## Data shown

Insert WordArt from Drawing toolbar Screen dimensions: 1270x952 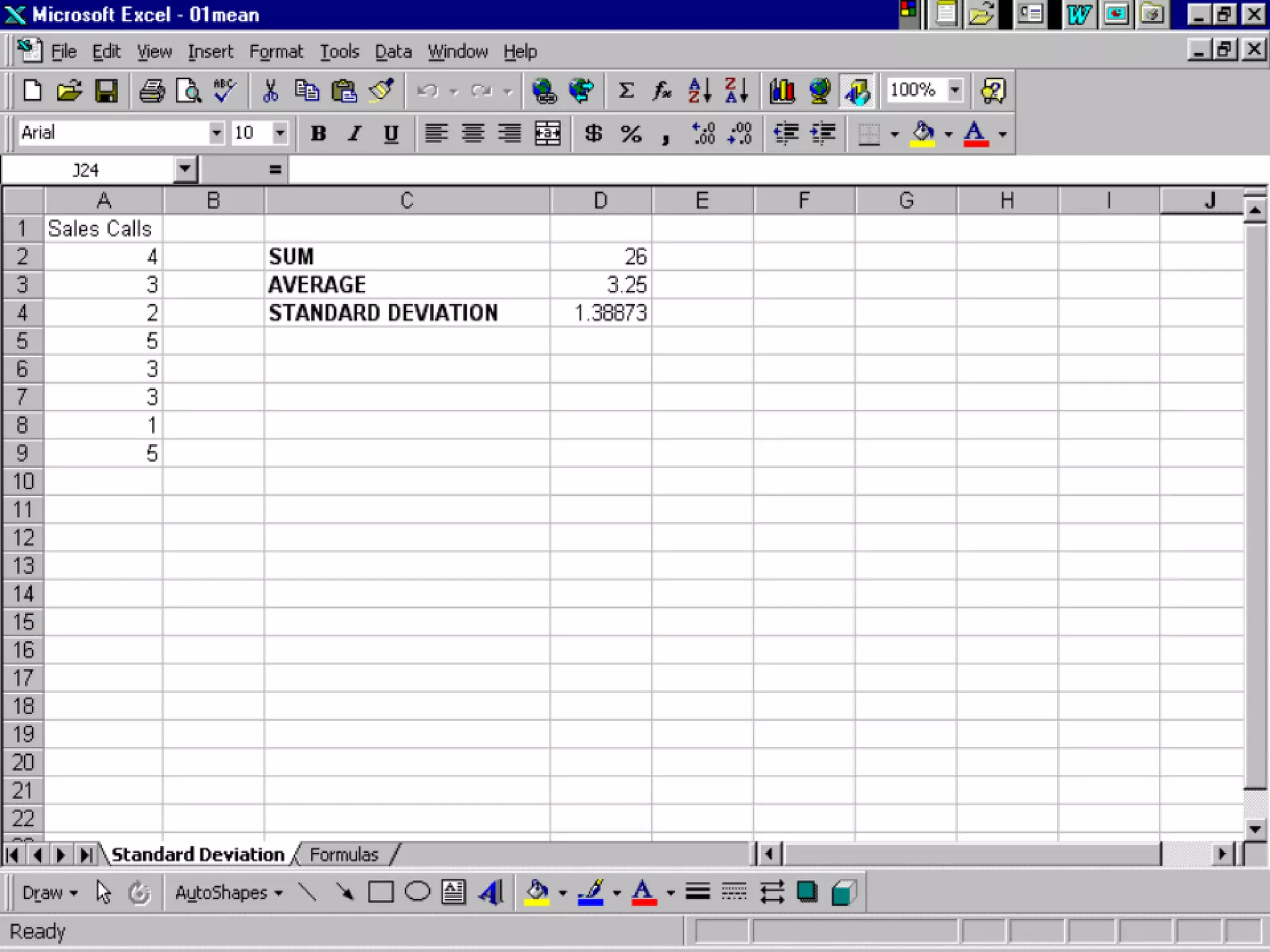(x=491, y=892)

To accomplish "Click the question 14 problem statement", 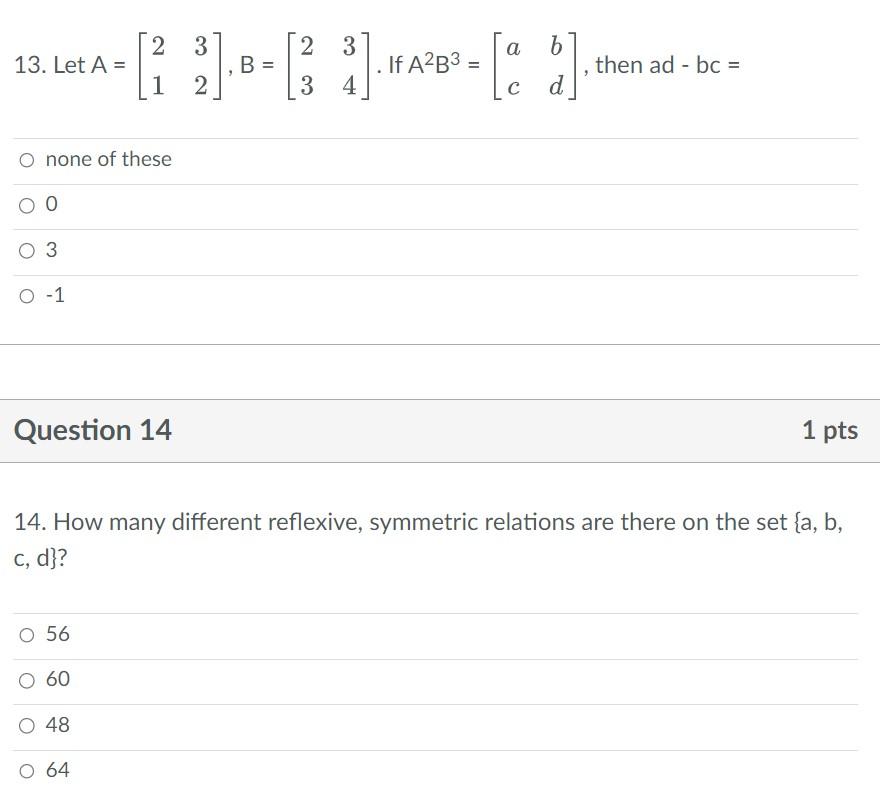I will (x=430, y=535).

* * *

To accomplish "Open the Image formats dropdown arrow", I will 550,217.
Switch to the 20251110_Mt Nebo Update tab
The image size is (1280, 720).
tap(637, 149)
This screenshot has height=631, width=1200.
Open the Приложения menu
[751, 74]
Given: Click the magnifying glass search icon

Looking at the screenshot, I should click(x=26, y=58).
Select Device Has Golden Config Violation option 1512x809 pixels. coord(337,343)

--

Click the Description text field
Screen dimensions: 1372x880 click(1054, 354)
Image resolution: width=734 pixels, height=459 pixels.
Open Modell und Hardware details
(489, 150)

## Task instructions
Rewrite the material from the line with "Given: Click the magnifying glass search icon" to the line with "Select Device Has", replacing "magnifying glass" with "search" and leaving everything else unchanged.

## Reply to the exercise
Given: Click the search search icon

Looking at the screenshot, I should click(x=26, y=58).
Select Device Has Golden Config Violation option 1512x809 pixels. coord(337,343)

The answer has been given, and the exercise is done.